Rubio was speaking to a crowd of about 400 people at the Madren Center at Clemson University Friday night when someone shouted that a doctor was needed for the man who had suddenly collapsed.
"We have a medical situation. Is there anybody who is a doctor or medical professional?" Rubio asked the gathering, after stopping his speech midway.
He thanked the people for coming, and said, "Why don't we just bow our heads for a moment in prayer."
"We pray that You put Your hand upon Him, Lord," he said as he began to pray. "God, all things are possible for you. Lord, You can do anything …," he prayed.
After the prayer, Rubio requested the crowd to make way for medical crews so that they could get in.
By the time EMS technicians arrived, the man had regained consciousness and was seen smiling and laughing, according to Greenville Online.
Before the medical situation arose, Rubio stressed in his speech that Clemson head football coach Dabo Swinney had the right to pray at football practices.
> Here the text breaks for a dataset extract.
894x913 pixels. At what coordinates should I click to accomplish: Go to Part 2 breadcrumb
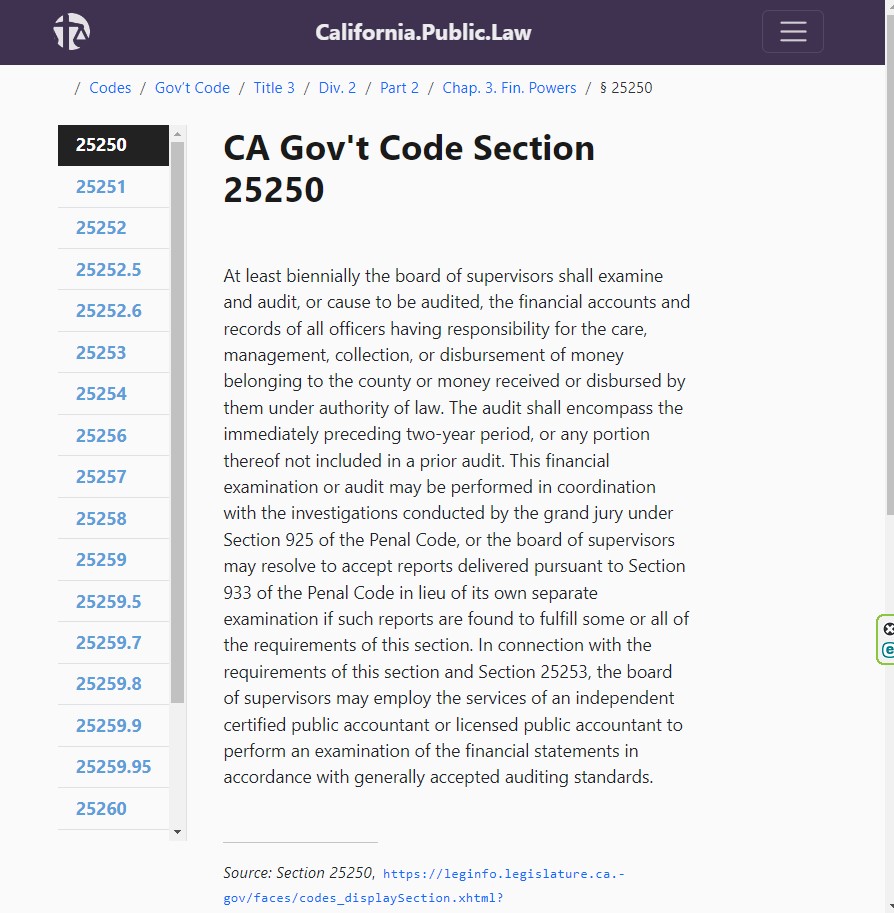[x=400, y=88]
The Freedom From Religion group had earlier objected to Swinney's prayer during official team events.
"But you guys, when I'm president, I'm not sure I'm going to let him keep dancing," Rubio was quoted as saying.
"The conservative movement has locked itself out to people who think conservatism doesn't help people like them ... when that couldn't be further to the truth," Rubio said. "We're going to take conservatism to people who live paycheck to paycheck because I've lived paycheck to paycheck. I grew up paycheck to paycheck," he added.
In the South Carolina primary on Saturday, Donald Trump, a billionaire businessman, got 32.5 percent of the vote, while Rubio and Ted Cruz received around 22 percent each, as on early Sunday with 99.9 percent of precincts reporting, according to NPR.
Rubio stood second, with less than a 1 percentage point lead over Cruz, but marking a significant improvement since the New Hampshire vote.
"Tonight here in South Carolina, the message is pretty clear. This country is now ready for a new generation of conservatives to guide us into the 21st century," Rubio was quoted as saying.
Evangelical or born-again Christian voters made up about 74 percent of the electorate in South Carolina, according to CNN.